Strong Bad's Cool Game For Attractive People

It’s easier, in some sense, to review bad games than good ones. Good games often succeed by just unobtrusively doing what they are supposed to do. Bad games, by their nature, can be held up to mockery and ridicule. It’s harder to be witty about a game that is, simply, fun.

One of the subjects I’ve been known to harp on is the adventure game genre. For a few years in the early 1990s, the entire genre was basically abandoned by the commercial game industry. Apart from a few notable exceptions (The Longest Journey comes to mind), the only people seriously committed to adventure games were those in the amateur text adventure community.

Ron Gilbert, the creator of the Monkey Island games, wrote an interesting article on this subject in 2004. Focusing on “2D graphical adventure games”, which is what the average consumer thought of as an adventure game in the 1990s, he summarizes it thusly: the market for adventure games was always small. The cost of producing high-quality artwork and animation dominates. By his back-of-the-envelope calculations, a 2D adventure game would need to sell between 160,000 and 300,000 units to recoup development costs of about $1,000,000.

Since Gilbert wrote his analysis, a few things have changed. First, perhaps most significantly, the online sales channel has matured. While it hasn’t (and probably never will) completely displaced the retail sales channel, “we’re going to sell our product primarily online” is now a valid alternative, rather than a completely insane pipe dream. Second, the tools for and availability of people with skills in 3D modeling and animation have matured to the point where one can reasonably produce (simple) 3D animated models for less than the equivalent 2D artwork and animation. Lastly, the emergence of a few online stores targeting specific large communities (the Xbox Live Marketplace and WiiWare) have to some extent reduced the complexity of the distribution problem.
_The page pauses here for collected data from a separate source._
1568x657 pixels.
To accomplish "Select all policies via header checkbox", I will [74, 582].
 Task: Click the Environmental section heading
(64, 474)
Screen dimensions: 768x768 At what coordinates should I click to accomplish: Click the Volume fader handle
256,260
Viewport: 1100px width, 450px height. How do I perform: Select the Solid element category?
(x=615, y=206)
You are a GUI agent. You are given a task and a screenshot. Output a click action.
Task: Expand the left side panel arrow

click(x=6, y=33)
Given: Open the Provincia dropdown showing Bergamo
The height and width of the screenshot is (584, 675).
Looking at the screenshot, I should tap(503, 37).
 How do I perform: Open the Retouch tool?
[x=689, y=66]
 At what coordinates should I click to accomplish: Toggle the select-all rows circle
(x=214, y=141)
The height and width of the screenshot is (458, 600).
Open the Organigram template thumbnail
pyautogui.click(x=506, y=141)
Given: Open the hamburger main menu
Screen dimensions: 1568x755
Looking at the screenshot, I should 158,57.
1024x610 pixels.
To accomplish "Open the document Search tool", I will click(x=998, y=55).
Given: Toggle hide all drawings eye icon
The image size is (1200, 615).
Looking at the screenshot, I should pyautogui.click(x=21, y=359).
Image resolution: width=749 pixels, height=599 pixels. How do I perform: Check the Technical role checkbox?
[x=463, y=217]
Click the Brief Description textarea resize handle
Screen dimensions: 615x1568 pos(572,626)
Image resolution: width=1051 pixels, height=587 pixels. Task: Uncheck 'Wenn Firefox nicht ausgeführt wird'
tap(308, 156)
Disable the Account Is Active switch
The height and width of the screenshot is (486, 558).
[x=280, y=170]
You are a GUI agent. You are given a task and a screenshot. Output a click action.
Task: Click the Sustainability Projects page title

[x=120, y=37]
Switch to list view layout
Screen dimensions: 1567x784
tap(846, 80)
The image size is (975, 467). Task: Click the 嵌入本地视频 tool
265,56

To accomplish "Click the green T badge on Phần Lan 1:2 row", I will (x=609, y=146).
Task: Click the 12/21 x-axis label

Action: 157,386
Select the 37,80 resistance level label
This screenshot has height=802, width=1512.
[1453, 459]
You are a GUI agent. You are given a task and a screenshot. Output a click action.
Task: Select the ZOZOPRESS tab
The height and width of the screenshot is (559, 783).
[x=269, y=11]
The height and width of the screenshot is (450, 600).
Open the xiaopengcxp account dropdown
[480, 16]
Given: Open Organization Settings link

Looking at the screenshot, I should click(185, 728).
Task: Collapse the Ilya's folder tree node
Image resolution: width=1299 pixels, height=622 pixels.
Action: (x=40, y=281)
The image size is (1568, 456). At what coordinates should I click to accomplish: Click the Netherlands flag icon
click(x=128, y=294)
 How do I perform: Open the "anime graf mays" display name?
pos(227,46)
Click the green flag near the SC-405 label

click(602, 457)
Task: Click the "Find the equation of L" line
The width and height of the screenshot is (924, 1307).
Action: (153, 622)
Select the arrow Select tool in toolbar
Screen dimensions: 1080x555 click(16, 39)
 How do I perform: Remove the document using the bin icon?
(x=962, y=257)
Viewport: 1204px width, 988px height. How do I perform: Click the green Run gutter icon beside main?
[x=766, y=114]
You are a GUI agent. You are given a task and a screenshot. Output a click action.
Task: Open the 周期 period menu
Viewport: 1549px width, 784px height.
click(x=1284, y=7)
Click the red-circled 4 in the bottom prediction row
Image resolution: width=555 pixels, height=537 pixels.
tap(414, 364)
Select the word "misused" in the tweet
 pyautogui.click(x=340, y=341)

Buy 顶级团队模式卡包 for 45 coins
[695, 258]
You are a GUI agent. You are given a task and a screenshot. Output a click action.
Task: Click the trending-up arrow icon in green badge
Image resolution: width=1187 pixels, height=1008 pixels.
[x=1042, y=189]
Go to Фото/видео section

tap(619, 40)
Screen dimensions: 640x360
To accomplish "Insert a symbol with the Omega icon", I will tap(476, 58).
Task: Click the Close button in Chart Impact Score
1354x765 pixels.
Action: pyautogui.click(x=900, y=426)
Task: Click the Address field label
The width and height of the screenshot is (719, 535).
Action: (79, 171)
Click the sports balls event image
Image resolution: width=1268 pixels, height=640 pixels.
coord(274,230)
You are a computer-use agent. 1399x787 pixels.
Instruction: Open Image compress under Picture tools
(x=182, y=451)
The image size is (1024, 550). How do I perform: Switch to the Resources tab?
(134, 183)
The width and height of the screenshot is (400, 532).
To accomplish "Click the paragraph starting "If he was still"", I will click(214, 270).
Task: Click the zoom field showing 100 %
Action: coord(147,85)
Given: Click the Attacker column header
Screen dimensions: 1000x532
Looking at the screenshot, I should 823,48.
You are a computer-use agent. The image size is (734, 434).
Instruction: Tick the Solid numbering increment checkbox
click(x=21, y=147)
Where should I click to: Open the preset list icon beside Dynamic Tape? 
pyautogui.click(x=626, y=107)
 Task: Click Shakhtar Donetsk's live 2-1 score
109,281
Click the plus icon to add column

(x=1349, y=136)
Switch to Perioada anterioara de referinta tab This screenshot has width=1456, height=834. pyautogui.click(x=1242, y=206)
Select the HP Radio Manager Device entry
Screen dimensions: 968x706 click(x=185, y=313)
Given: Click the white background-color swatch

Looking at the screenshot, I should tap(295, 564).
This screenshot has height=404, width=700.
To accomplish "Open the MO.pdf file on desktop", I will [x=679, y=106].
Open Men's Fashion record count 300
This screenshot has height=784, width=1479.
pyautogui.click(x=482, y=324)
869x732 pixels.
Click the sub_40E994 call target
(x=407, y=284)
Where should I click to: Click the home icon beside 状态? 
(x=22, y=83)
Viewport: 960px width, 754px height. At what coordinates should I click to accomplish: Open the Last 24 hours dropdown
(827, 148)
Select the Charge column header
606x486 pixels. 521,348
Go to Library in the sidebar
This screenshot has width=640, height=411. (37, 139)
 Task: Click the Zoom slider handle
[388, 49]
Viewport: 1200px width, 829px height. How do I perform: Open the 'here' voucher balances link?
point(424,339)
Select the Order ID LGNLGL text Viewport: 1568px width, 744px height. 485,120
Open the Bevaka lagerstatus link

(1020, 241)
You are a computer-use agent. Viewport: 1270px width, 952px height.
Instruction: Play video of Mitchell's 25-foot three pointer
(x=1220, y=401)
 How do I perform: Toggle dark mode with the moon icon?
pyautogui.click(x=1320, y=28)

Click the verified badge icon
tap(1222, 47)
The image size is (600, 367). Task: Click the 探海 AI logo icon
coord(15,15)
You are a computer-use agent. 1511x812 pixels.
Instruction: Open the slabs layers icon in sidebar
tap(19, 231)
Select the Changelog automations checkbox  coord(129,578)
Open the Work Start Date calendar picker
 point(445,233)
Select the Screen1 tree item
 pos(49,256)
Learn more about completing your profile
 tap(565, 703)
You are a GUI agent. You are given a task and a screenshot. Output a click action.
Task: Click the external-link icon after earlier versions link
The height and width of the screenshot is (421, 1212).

So now adventure games can be made more cheaply and distributed more easily to a larger audience. And sure enough, we’ve seen a few good games come along.

Leading the pack is Telltale Games, who [launched their Sam and Max series of games in late 2006]( sam-and-max/). For those of you without PCs or who aren’t into downloading, they just released a boxed copy of Sam and Max Season 1 for the Wii this fall.

The episodic nature of the Sam and Max game multiplied the upside of Telltale’s business case. While each episode told its own story, the packaging of them as a “season” allowed heavy re-use of art assets, voice talent, and other expensive resources, while letting them (potentially) realize income over a longer period of time. It also provided a justification for each individual episode being shorter. Shorter episodes mean (if all goes well), shorter development cycles, a simpler testing regimen, and less time until they start recouping costs.

Telltale has stuck with its strategic use of licensed property, this time with the characters from Homestar Runner, a popular web cartoon. The result is a series of games called Strong Bad’s Cool Game for Attractive People. I’ve been playing them throughout the year, and in terms of the sheer enjoyment I get when I reboot into Windows, these games are near the top of the list.

My main worry when I began playing the games was that they would be too “in- jokey”. Sure, I watch all of the Homestar cartoons when they come out, but would the humor translate to someone who hasn’t been exposed to them? Fortunately, it seems pretty universal: whenever I fire up the game, visitors in my house end up mesmerized by the pure weirdness on screen. I shouldn’t be surprised. Even [The National Review]( /comment-wood082703.asp) likes Homestar Runner, and if I can have something in common with them, then it’s clear that this has pretty widespread appeal.

Compared to the Sam and Max games, the Strong Bad games are both better and worse. For one thing, the games are much less linear. So in addition to whatever plot each game has, you can also spend your time engaging in treasure hunts, collecting hidden items, taking photographs, dressing up in costumes, or trying to create the funniest possible Teen Girl Squad cartoons. But the games do have an end, so more than once I found myself deferring some of the side activities until later, only to find that once the game ended I had lost the opportunity. Yes, one can reload from an earlier save, but it was jarring.

Calling them “mini-games”, though, minimizes their achievement. One of the recurring elements in the game are the Videlectrix-branded games for Strong Bad’s “fun machine”, which looks suspiciously like an Atari 2600 with a Nintendo controller attached to it. The games for the machine (there’s a different one in each episode) could have come straight out of 1982. They nailed every aspect of the presentation: the graphics, the sound, but most importantly the pure addictive fun of simple gameplay. It would have been entirely possible (and, indeed, likely) for the Snake Boxer game-within-the- game in Episode 1 to have been all snark and no substance. But it’s actually about as fun as David Crane’s original Atari 2600 Boxing. I’m sure that everyone under a certain age won’t see this, but it’s clear to me, at least, that these little games are designed with just the right amount of nostalgia and love. That vibe, in fact, pervades the entire product.

Strong Bad’s Cool Game For Attractive People, by Telltale, for Windows and Wii. $8.95 per episode, or all 5 episodes for $34.95.

Disclosure: Telltale Games graciously provided review copies of these games.